▶ [TEXT SECTION]
In 2020, the world saw the catastrophic effects of ignoring long-term risks such as pandemics - WEF Global Risks Report 2021
The COVID-19 pandemic has not only claimed millions of lives, but it also widened long-standing health, economic and digital disparities.
Billions of caregivers, workers and students – especially minorities who were disadvantaged before the pandemic – are now at risk of missing pathways to the new and fairer societies that the recovery could unlock.
Speaking at the WEF Global Risks press conference, Børge Brende, president, World Economic Forum, described it as a liveihood crisis. ”Future growth has to be more inclusive and sustainable. If we don’t address this we will also see new risks when it comes to the fragmentation in society. That is one of the most important findings this year.”
Social cohesion at risk
“The pandemic in 2020 was a stress-test that shook the foundations of economies and societies worldwide. Rebuilding resilience to systemic shocks will require significant funding, international cooperation and greater social cohesion,” said Lee Hyung-hee, president, Social Value Committee, SK.
According to the World Economic Forum’s Global Risks Report 2021, these developments may further impede the global cooperation needed to address long-term challenges such as environmental degradation.
When it comes to technology access and digital skills, the gap between the “haves” and the “have nots” risks widening and challenging social cohesion. This will particularly affect young people worldwide, as this group faces its second global crisis in a generation.
Financial, digital and reputational pressures resulting from COVID-19 also threaten to leave behind many companies and their workforces in the markets of the future.
Meanwhile, an increasingly tense and fragile geopolitical outlook will also hinder the global recovery if mid-sized powers lack a seat at the global table.
Time to act, not react
Once again, environmental risks dominate by impact and likelihood, looking ahead towards the next decade. Societal fractures, uncertainty and anxiety will make it more difficult to achieve the coordination needed to address the planet’s continued degradation.
For the first time, the report also rates risks according to when respondents perceive they will pose a critical threat to the world.
- Clear and present dangers (0-2 years) reveal concern about lives and livelihoods – among them infectious diseases, employment crises, digital inequality and youth disillusionment.
- In the medium-term (3-5 years), respondents believe the world will be threatened by knock-on economic and technological risks, which may take several years to materialise – such as asset bubble bursts, IT infrastructure breakdown, price instability and debt crises.
- Existential threats (5-10 years) – weapons of mass destruction, state collapse, biodiversity loss and adverse technological advances – dominate long-term concerns.
“In 2020, the risk of a global pandemic became reality, something this report has been highlighting since 2006. We know how difficult it is for governments, business and other stakeholders to address such long-term risks, but the lesson here is for all of us to recognise that ignoring them doesn’t make them less likely to happen. As governments, businesses and societies begin to emerge from the pandemic, they must now urgently shape new economic and social systems that improve our collective resilience and capacity to respond to shocks while reducing inequality, improving health and protecting the planet,” said Saadia Zahidi, managing director at the World Economic Forum.

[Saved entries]
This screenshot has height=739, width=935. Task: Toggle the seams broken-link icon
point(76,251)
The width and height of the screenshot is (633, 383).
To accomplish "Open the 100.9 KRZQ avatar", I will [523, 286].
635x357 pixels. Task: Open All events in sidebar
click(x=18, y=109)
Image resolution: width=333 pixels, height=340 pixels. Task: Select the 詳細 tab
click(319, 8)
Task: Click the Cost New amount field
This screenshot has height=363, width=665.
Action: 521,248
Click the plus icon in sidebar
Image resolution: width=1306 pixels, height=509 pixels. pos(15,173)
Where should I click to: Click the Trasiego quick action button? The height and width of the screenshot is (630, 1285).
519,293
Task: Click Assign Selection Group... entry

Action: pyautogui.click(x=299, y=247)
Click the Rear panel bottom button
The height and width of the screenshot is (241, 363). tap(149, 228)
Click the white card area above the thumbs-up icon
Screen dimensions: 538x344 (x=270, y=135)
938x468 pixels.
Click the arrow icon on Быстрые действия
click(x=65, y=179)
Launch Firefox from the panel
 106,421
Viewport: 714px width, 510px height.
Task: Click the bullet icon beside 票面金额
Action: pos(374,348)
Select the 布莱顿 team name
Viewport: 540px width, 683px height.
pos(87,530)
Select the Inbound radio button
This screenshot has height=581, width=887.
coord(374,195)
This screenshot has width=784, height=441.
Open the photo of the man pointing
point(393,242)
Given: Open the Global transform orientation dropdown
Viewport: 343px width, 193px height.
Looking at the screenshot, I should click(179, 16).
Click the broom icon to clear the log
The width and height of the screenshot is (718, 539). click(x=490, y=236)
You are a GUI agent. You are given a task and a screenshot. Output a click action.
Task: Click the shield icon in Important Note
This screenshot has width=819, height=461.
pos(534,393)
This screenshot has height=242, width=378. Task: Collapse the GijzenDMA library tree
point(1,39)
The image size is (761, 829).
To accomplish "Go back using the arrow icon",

▶ [WORK REQUEST]
Answer these questions from the Global Risks Report 2021 article above:
1. What time horizon does the report give for existential threats?
2. Since what year has the report been highlighting the risk of a global pandemic?
3. Who is quoted as president of the Social Value Committee, SK?

▶ [REPLY TO THE EXERCISE]
1. 5-10 years
2. 2006
3. Lee Hyung-hee